Task item:
Working down the material below, reproduce exactly every line from the one containing "SMART+ (40, 2055)" to the last line, and only those.

Given entries:
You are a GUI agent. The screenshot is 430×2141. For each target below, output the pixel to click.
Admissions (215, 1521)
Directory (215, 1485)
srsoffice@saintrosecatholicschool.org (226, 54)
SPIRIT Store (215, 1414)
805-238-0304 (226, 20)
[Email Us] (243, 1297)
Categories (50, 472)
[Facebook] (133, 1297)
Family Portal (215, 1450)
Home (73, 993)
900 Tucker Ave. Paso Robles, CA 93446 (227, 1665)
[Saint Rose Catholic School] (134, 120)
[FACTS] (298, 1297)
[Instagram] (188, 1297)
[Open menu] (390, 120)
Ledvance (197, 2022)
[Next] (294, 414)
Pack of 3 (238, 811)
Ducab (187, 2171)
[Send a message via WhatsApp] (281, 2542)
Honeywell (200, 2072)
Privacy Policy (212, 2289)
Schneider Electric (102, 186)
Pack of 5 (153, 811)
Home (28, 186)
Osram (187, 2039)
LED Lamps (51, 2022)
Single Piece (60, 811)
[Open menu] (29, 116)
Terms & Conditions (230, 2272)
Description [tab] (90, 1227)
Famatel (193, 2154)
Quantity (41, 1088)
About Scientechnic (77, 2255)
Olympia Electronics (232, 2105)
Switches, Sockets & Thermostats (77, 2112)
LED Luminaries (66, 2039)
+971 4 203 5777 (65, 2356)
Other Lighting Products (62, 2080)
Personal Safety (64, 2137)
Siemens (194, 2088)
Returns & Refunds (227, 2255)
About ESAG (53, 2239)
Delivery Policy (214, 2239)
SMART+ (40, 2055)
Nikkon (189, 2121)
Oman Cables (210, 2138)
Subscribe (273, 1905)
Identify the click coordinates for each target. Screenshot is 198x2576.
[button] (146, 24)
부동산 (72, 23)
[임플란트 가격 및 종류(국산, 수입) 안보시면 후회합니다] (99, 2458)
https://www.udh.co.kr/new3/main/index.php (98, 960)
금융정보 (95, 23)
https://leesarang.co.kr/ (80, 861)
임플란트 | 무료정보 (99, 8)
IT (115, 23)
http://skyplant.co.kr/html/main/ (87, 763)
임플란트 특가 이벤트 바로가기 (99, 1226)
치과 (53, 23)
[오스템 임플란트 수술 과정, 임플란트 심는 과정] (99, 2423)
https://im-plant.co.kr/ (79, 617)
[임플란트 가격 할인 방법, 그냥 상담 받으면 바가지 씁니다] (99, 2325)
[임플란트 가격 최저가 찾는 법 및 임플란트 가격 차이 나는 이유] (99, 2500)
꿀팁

Exercise response:
SMART+ (40, 2055)
Nikkon (189, 2121)
Oman Cables (210, 2138)
Subscribe (273, 1905)
Identify the click coordinates for each target. Screenshot is 198x2576.
[button] (146, 24)
부동산 (72, 23)
[임플란트 가격 및 종류(국산, 수입) 안보시면 후회합니다] (99, 2458)
https://www.udh.co.kr/new3/main/index.php (98, 960)
금융정보 (95, 23)
https://leesarang.co.kr/ (80, 861)
임플란트 | 무료정보 (99, 8)
IT (115, 23)
http://skyplant.co.kr/html/main/ (87, 763)
임플란트 특가 이벤트 바로가기 (99, 1226)
치과 (53, 23)
[오스템 임플란트 수술 과정, 임플란트 심는 과정] (99, 2423)
https://im-plant.co.kr/ (79, 617)
[임플란트 가격 할인 방법, 그냥 상담 받으면 바가지 씁니다] (99, 2325)
[임플란트 가격 최저가 찾는 법 및 임플란트 가격 차이 나는 이유] (99, 2500)
꿀팁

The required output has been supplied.